> Exercise:
All records that follow are to be output exactly.

Source records:
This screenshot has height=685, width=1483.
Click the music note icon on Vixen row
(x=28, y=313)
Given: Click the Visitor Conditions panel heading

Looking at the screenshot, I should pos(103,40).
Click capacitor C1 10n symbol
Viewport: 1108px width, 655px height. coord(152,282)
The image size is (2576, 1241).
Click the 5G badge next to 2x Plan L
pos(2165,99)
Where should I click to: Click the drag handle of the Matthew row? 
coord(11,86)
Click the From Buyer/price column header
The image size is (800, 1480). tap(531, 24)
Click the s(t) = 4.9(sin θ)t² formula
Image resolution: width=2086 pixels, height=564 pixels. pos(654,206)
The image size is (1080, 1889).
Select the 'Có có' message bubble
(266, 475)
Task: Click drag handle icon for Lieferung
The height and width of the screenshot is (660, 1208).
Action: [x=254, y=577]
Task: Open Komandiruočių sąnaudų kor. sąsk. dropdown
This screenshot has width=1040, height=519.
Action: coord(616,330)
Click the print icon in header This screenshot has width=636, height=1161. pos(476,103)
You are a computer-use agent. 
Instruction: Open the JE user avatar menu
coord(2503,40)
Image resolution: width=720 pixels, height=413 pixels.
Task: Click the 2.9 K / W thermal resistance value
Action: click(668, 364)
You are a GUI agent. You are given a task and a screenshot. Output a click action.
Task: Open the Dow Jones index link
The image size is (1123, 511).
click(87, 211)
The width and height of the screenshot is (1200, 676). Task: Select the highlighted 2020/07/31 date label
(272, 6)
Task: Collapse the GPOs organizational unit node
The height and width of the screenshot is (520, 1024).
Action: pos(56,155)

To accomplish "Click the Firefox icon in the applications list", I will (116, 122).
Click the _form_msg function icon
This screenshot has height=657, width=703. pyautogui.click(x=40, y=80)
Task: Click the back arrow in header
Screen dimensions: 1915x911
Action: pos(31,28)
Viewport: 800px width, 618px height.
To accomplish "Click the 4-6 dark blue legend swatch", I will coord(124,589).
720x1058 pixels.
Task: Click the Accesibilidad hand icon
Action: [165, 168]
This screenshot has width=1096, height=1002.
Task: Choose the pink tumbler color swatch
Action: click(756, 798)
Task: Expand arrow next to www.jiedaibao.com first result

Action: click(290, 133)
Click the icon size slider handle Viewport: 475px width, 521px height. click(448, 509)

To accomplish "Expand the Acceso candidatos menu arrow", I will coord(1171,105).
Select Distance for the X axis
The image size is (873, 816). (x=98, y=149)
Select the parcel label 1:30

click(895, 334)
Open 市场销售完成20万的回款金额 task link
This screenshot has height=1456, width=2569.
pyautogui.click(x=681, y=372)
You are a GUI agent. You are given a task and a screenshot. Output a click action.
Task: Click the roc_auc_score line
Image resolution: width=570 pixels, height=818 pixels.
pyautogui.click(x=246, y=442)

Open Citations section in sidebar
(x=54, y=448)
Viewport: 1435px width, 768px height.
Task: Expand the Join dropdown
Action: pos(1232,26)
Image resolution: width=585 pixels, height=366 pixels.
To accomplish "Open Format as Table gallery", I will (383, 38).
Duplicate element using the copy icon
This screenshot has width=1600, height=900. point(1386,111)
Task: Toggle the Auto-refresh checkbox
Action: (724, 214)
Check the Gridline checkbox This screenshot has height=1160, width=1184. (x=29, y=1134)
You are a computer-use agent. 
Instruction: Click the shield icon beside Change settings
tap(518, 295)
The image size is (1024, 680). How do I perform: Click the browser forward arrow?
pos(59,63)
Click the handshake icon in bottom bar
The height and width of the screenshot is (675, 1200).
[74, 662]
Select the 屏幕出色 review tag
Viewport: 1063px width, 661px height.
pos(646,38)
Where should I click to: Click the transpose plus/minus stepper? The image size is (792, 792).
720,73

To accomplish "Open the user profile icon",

> Solution to this task:
This screenshot has height=685, width=1483.
Click the music note icon on Vixen row
(x=28, y=313)
Given: Click the Visitor Conditions panel heading

Looking at the screenshot, I should pos(103,40).
Click capacitor C1 10n symbol
Viewport: 1108px width, 655px height. coord(152,282)
The image size is (2576, 1241).
Click the 5G badge next to 2x Plan L
pos(2165,99)
Where should I click to: Click the drag handle of the Matthew row? 
coord(11,86)
Click the From Buyer/price column header
The image size is (800, 1480). tap(531, 24)
Click the s(t) = 4.9(sin θ)t² formula
Image resolution: width=2086 pixels, height=564 pixels. pos(654,206)
The image size is (1080, 1889).
Select the 'Có có' message bubble
(266, 475)
Task: Click drag handle icon for Lieferung
The height and width of the screenshot is (660, 1208).
Action: [x=254, y=577]
Task: Open Komandiruočių sąnaudų kor. sąsk. dropdown
This screenshot has width=1040, height=519.
Action: coord(616,330)
Click the print icon in header This screenshot has width=636, height=1161. pos(476,103)
You are a computer-use agent. 
Instruction: Open the JE user avatar menu
coord(2503,40)
Image resolution: width=720 pixels, height=413 pixels.
Task: Click the 2.9 K / W thermal resistance value
Action: click(668, 364)
You are a GUI agent. You are given a task and a screenshot. Output a click action.
Task: Open the Dow Jones index link
The image size is (1123, 511).
click(87, 211)
The width and height of the screenshot is (1200, 676). Task: Select the highlighted 2020/07/31 date label
(272, 6)
Task: Collapse the GPOs organizational unit node
The height and width of the screenshot is (520, 1024).
Action: pos(56,155)

To accomplish "Click the Firefox icon in the applications list", I will (116, 122).
Click the _form_msg function icon
This screenshot has height=657, width=703. pyautogui.click(x=40, y=80)
Task: Click the back arrow in header
Screen dimensions: 1915x911
Action: pos(31,28)
Viewport: 800px width, 618px height.
To accomplish "Click the 4-6 dark blue legend swatch", I will coord(124,589).
720x1058 pixels.
Task: Click the Accesibilidad hand icon
Action: [165, 168]
This screenshot has width=1096, height=1002.
Task: Choose the pink tumbler color swatch
Action: click(756, 798)
Task: Expand arrow next to www.jiedaibao.com first result

Action: click(290, 133)
Click the icon size slider handle Viewport: 475px width, 521px height. click(448, 509)

To accomplish "Expand the Acceso candidatos menu arrow", I will coord(1171,105).
Select Distance for the X axis
The image size is (873, 816). (x=98, y=149)
Select the parcel label 1:30

click(895, 334)
Open 市场销售完成20万的回款金额 task link
This screenshot has height=1456, width=2569.
pyautogui.click(x=681, y=372)
You are a GUI agent. You are given a task and a screenshot. Output a click action.
Task: Click the roc_auc_score line
Image resolution: width=570 pixels, height=818 pixels.
pyautogui.click(x=246, y=442)

Open Citations section in sidebar
(x=54, y=448)
Viewport: 1435px width, 768px height.
Task: Expand the Join dropdown
Action: pos(1232,26)
Image resolution: width=585 pixels, height=366 pixels.
To accomplish "Open Format as Table gallery", I will (383, 38).
Duplicate element using the copy icon
This screenshot has width=1600, height=900. point(1386,111)
Task: Toggle the Auto-refresh checkbox
Action: (724, 214)
Check the Gridline checkbox This screenshot has height=1160, width=1184. (x=29, y=1134)
You are a computer-use agent. 
Instruction: Click the shield icon beside Change settings
tap(518, 295)
The image size is (1024, 680). How do I perform: Click the browser forward arrow?
pos(59,63)
Click the handshake icon in bottom bar
The height and width of the screenshot is (675, 1200).
[74, 662]
Select the 屏幕出色 review tag
Viewport: 1063px width, 661px height.
pos(646,38)
Where should I click to: Click the transpose plus/minus stepper? The image size is (792, 792).
720,73

To accomplish "Open the user profile icon",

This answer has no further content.